◆ **TASK REQUIREMENTS**
The answer must be every record below, repeated exactly.

◆ **SUPPLIED DATA**
----
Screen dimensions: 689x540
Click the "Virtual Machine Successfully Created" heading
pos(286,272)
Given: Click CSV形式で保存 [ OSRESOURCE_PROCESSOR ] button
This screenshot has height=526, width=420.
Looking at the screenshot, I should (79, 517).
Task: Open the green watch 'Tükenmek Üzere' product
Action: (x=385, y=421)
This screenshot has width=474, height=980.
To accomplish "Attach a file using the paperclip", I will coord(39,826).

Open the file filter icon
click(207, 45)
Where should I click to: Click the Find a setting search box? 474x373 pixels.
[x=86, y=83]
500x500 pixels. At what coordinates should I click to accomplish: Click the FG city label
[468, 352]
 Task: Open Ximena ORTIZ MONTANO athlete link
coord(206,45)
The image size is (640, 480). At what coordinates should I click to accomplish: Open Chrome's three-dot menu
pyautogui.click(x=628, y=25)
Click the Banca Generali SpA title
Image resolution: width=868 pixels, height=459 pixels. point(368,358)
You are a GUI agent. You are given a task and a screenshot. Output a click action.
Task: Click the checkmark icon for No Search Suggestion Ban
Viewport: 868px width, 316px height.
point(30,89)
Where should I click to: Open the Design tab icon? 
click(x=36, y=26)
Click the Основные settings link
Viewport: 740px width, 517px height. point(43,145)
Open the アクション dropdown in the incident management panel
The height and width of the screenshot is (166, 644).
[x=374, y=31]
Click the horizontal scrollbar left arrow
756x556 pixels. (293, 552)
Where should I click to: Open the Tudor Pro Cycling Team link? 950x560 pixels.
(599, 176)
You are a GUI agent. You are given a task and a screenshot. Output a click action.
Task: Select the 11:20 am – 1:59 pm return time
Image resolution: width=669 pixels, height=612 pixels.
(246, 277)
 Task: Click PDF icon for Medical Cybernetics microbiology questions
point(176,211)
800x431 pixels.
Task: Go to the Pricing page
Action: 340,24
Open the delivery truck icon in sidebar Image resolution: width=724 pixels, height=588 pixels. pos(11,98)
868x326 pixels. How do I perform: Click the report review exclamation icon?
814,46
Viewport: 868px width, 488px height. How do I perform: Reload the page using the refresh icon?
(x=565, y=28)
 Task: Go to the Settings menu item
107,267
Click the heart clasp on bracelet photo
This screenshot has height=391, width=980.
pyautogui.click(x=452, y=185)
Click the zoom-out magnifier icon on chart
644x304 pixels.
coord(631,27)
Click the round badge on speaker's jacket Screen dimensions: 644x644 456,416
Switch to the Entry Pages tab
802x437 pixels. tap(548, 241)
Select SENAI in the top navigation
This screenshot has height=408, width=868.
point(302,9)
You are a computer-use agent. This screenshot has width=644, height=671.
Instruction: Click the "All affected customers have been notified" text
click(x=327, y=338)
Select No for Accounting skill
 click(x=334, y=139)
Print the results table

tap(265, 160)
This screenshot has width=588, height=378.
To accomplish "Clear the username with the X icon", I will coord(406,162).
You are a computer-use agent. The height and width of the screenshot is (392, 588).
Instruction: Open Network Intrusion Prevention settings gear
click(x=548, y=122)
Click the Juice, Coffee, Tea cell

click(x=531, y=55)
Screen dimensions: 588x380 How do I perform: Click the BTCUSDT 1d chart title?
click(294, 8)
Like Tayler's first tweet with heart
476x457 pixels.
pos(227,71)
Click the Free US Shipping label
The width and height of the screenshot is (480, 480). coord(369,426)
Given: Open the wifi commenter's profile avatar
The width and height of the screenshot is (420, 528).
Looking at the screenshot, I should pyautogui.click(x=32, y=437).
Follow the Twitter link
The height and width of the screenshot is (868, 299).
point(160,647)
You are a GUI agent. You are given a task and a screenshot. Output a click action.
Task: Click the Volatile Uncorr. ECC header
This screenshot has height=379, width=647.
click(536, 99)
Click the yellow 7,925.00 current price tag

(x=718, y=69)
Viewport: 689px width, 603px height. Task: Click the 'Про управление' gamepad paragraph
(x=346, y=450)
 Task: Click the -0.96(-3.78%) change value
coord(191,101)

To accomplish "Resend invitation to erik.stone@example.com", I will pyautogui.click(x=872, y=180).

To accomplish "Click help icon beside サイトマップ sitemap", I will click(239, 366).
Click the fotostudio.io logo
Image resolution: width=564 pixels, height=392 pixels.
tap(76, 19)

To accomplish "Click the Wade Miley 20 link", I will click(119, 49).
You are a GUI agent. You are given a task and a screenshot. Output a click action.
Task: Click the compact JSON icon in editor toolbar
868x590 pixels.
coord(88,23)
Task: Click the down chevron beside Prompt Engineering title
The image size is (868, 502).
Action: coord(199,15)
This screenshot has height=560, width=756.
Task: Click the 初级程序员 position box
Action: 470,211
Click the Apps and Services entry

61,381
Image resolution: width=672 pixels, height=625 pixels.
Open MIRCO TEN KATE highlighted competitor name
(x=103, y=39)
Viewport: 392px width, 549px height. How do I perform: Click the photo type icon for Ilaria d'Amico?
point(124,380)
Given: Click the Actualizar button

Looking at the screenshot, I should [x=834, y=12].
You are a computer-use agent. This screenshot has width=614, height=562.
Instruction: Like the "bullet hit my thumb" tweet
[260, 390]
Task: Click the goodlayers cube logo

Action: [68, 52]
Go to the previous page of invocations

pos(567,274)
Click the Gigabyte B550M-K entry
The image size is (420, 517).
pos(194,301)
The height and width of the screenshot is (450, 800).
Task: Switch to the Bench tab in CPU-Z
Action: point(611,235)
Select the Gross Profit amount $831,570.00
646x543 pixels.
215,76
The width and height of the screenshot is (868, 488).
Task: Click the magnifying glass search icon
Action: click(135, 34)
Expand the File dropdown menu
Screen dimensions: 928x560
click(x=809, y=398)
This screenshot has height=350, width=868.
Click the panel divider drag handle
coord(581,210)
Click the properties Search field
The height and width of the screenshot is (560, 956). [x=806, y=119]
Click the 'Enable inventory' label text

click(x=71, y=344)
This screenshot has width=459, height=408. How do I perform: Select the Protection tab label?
----
◆ **RESULT**
Screen dimensions: 689x540
Click the "Virtual Machine Successfully Created" heading
pos(286,272)
Given: Click CSV形式で保存 [ OSRESOURCE_PROCESSOR ] button
This screenshot has height=526, width=420.
Looking at the screenshot, I should (79, 517).
Task: Open the green watch 'Tükenmek Üzere' product
Action: (x=385, y=421)
This screenshot has width=474, height=980.
To accomplish "Attach a file using the paperclip", I will coord(39,826).

Open the file filter icon
click(207, 45)
Where should I click to: Click the Find a setting search box? 474x373 pixels.
[x=86, y=83]
500x500 pixels. At what coordinates should I click to accomplish: Click the FG city label
[468, 352]
 Task: Open Ximena ORTIZ MONTANO athlete link
coord(206,45)
The image size is (640, 480). At what coordinates should I click to accomplish: Open Chrome's three-dot menu
pyautogui.click(x=628, y=25)
Click the Banca Generali SpA title
Image resolution: width=868 pixels, height=459 pixels. point(368,358)
You are a GUI agent. You are given a task and a screenshot. Output a click action.
Task: Click the checkmark icon for No Search Suggestion Ban
Viewport: 868px width, 316px height.
point(30,89)
Where should I click to: Open the Design tab icon? 
click(x=36, y=26)
Click the Основные settings link
Viewport: 740px width, 517px height. point(43,145)
Open the アクション dropdown in the incident management panel
The height and width of the screenshot is (166, 644).
[x=374, y=31]
Click the horizontal scrollbar left arrow
756x556 pixels. (293, 552)
Where should I click to: Open the Tudor Pro Cycling Team link? 950x560 pixels.
(599, 176)
You are a GUI agent. You are given a task and a screenshot. Output a click action.
Task: Select the 11:20 am – 1:59 pm return time
Image resolution: width=669 pixels, height=612 pixels.
(246, 277)
 Task: Click PDF icon for Medical Cybernetics microbiology questions
point(176,211)
800x431 pixels.
Task: Go to the Pricing page
Action: 340,24
Open the delivery truck icon in sidebar Image resolution: width=724 pixels, height=588 pixels. pos(11,98)
868x326 pixels. How do I perform: Click the report review exclamation icon?
814,46
Viewport: 868px width, 488px height. How do I perform: Reload the page using the refresh icon?
(x=565, y=28)
 Task: Go to the Settings menu item
107,267
Click the heart clasp on bracelet photo
This screenshot has height=391, width=980.
pyautogui.click(x=452, y=185)
Click the zoom-out magnifier icon on chart
644x304 pixels.
coord(631,27)
Click the round badge on speaker's jacket Screen dimensions: 644x644 456,416
Switch to the Entry Pages tab
802x437 pixels. tap(548, 241)
Select SENAI in the top navigation
This screenshot has height=408, width=868.
point(302,9)
You are a computer-use agent. This screenshot has width=644, height=671.
Instruction: Click the "All affected customers have been notified" text
click(x=327, y=338)
Select No for Accounting skill
 click(x=334, y=139)
Print the results table

tap(265, 160)
This screenshot has width=588, height=378.
To accomplish "Clear the username with the X icon", I will coord(406,162).
You are a computer-use agent. The height and width of the screenshot is (392, 588).
Instruction: Open Network Intrusion Prevention settings gear
click(x=548, y=122)
Click the Juice, Coffee, Tea cell

click(x=531, y=55)
Screen dimensions: 588x380 How do I perform: Click the BTCUSDT 1d chart title?
click(294, 8)
Like Tayler's first tweet with heart
476x457 pixels.
pos(227,71)
Click the Free US Shipping label
The width and height of the screenshot is (480, 480). coord(369,426)
Given: Open the wifi commenter's profile avatar
The width and height of the screenshot is (420, 528).
Looking at the screenshot, I should pyautogui.click(x=32, y=437).
Follow the Twitter link
The height and width of the screenshot is (868, 299).
point(160,647)
You are a GUI agent. You are given a task and a screenshot. Output a click action.
Task: Click the Volatile Uncorr. ECC header
This screenshot has height=379, width=647.
click(536, 99)
Click the yellow 7,925.00 current price tag

(x=718, y=69)
Viewport: 689px width, 603px height. Task: Click the 'Про управление' gamepad paragraph
(x=346, y=450)
 Task: Click the -0.96(-3.78%) change value
coord(191,101)

To accomplish "Resend invitation to erik.stone@example.com", I will pyautogui.click(x=872, y=180).

To accomplish "Click help icon beside サイトマップ sitemap", I will click(239, 366).
Click the fotostudio.io logo
Image resolution: width=564 pixels, height=392 pixels.
tap(76, 19)

To accomplish "Click the Wade Miley 20 link", I will click(119, 49).
You are a GUI agent. You are given a task and a screenshot. Output a click action.
Task: Click the compact JSON icon in editor toolbar
868x590 pixels.
coord(88,23)
Task: Click the down chevron beside Prompt Engineering title
The image size is (868, 502).
Action: coord(199,15)
This screenshot has height=560, width=756.
Task: Click the 初级程序员 position box
Action: 470,211
Click the Apps and Services entry

61,381
Image resolution: width=672 pixels, height=625 pixels.
Open MIRCO TEN KATE highlighted competitor name
(x=103, y=39)
Viewport: 392px width, 549px height. How do I perform: Click the photo type icon for Ilaria d'Amico?
point(124,380)
Given: Click the Actualizar button

Looking at the screenshot, I should [x=834, y=12].
You are a computer-use agent. This screenshot has width=614, height=562.
Instruction: Like the "bullet hit my thumb" tweet
[260, 390]
Task: Click the goodlayers cube logo

Action: [68, 52]
Go to the previous page of invocations

pos(567,274)
Click the Gigabyte B550M-K entry
The image size is (420, 517).
pos(194,301)
The height and width of the screenshot is (450, 800).
Task: Switch to the Bench tab in CPU-Z
Action: point(611,235)
Select the Gross Profit amount $831,570.00
646x543 pixels.
215,76
The width and height of the screenshot is (868, 488).
Task: Click the magnifying glass search icon
Action: click(135, 34)
Expand the File dropdown menu
Screen dimensions: 928x560
click(x=809, y=398)
This screenshot has height=350, width=868.
Click the panel divider drag handle
coord(581,210)
Click the properties Search field
The height and width of the screenshot is (560, 956). [x=806, y=119]
Click the 'Enable inventory' label text

click(x=71, y=344)
This screenshot has width=459, height=408. How do I perform: Select the Protection tab label?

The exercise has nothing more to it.